The solid waste district—including the landfills and the recycling center—had to shut down by noon on Saturday, July 21. The recycling center began closing early on July 7 due to personnel shortages, according to a press release from the solid waste district. Moving forward, the recycling center will be closed on Wednesdays and Fridays “because of personnel shortages and to work on the backlog of material to be processed for recycling,” according to the press release. In addition, the dumpster that has been at the drop point will no longer be available for trash or other unrecyclable materials.
The district is trying to find ways to raise salaries and attract personnel, but their options are limited. “Salaries are needing to be higher because the cost to live in Moab is much higher than you would expect for a small facility or a small town,” said Deborah Barton, manager of the solid waste district. But where will the money come from, when the market for recyclables is plummeting?
It started several years ago when China, the main market for recyclables, instituted the Green Fence initiative, Barton said. The initiative demanded a 0.3 percent contamination rate, much cleaner than the recyclable materials the U.S. had previously been sending. Barton said that international outrage sparked China to lower the bar, and accept a 0.5 percent contamination rate, but some countries did not take the requirement seriously.
Then in May, China announced the Blue Sky policy. “For 30 days they did not accept a single load. They would not even let you load out to send to China. They said, ‘you didn’t take us seriously. We’re serious,’” Barton said.
Now China is accepting recyclables again, but the prices they will pay are going down. Cardboard, for example, costs the recycling center $195 per ton to bale and ship. “[The price] went from $145 to $130 [per ton] in the last ten days … it may drop even further,” Barton said. The recycling center has kept cardboard recycling and eats the financial loss because of the high level of greenhouse gas saved by recycling cardboard rather than throwing it away. But they haven’t been able to keep everything. Plastics numbers three through seven are no longer accepted. Neither is mixed paper, or newsprint from non-commercial sources. With China considering banning even more recyclables, the outlook is not rosy, Barton said.

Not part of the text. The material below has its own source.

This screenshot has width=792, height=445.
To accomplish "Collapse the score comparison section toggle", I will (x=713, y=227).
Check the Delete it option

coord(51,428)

The silver lining is that the recycling market may have to change for the better.
“It will force us as a society, I hope, to really look at what you toss out whether for trash or recycling or reuse or repurposing. If it says flattened, no plastic, no food, we mean flattened, no plastic, no food. Because it costs money and right now residents don’t pay unless they’re subscribed with Green Solutions…We can no longer have that. That is not a sustainable model and it hasn’t been for some time. We as a district have been able to underwrite the cost through our landfills but we can no longer sustain that kind of model,” Barton said. The problem is that if landfill fees get too high, people start dumping outside of the gates or in the desert, Barton said.

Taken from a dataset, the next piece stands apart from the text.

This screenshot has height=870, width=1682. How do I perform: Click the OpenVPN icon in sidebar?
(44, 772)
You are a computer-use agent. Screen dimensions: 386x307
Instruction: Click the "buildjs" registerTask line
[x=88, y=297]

With the recycling center in chaos, Green Solutions’ days may be numbered.
“These changes have been a tough hit for my business,” said Brad Woodford, the owner of Green Solutions, a private business that provides curbside recycling. For a fee, Green Solutions picks up recyclables and brings them to the recycling center weekly. “For the past six years, since I acquired Green Solutions in 2012, it has been steadily growing at 10 to 20 percent each year. However, with the decrease in materials recycled at the recycling center (glass, plastics and paperboard products) I have seen a decrease in residential customers of around 15 to 20 percent. Additionally, to maintain as many customers as possible, I did lower my price back to $10 per month rather than $12 per month. With the decrease in number of customers as well as the decrease in monthly fees, my business is down in revenue without a significant decrease in expenditures. We still have the same operational costs, the only decrease is a few less hours of employee wages.”

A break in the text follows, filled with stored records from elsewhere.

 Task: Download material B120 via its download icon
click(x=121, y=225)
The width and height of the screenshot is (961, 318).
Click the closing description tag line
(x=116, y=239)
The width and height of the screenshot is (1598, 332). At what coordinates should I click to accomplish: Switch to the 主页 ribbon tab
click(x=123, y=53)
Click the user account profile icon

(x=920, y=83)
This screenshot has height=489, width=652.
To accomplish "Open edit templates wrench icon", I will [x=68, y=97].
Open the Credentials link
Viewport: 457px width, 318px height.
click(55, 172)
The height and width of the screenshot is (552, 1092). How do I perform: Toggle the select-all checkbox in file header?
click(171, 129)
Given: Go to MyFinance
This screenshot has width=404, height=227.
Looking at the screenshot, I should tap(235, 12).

Woodford hopes the community can move toward single stream recycling, in which consumers throw all their recycling into one bin and it is taken to a larger materials recovery facility. “That will substantially increase the participation rates of recycling in Moab, and the volume of waste diverted from our landfill. It will free up the Solid Waste District to focus on other waste diversions such as composting and providing more drop-off times for E-Waste while removing the burden of baling and shipping out recycling,” Woodford said.
At the same time, Moab City is developing a RFP for solid waste disposal that may include recycling, since the city’s solid waste disposal contract expires this fall, according to Rosemarie Russo, sustainability director for the city.
“The city intends to implement a waste minimization program for city offices, workplaces, and facilities, residents and businesses that places a high emphasis on diverting more material away from landfill disposal towards recycling, as well as systematic reduction of the overall waste stream,” Russo said. “The current diversion rate of 13 percent is well below the national rate of 35 percent, and per-capita trash volumes exceed the national average by nearly 50 percent. The RFP may have recycling because as a community (i.e., city, county) it is important to implement a system that will strengthen the economy and optimize capital investments.”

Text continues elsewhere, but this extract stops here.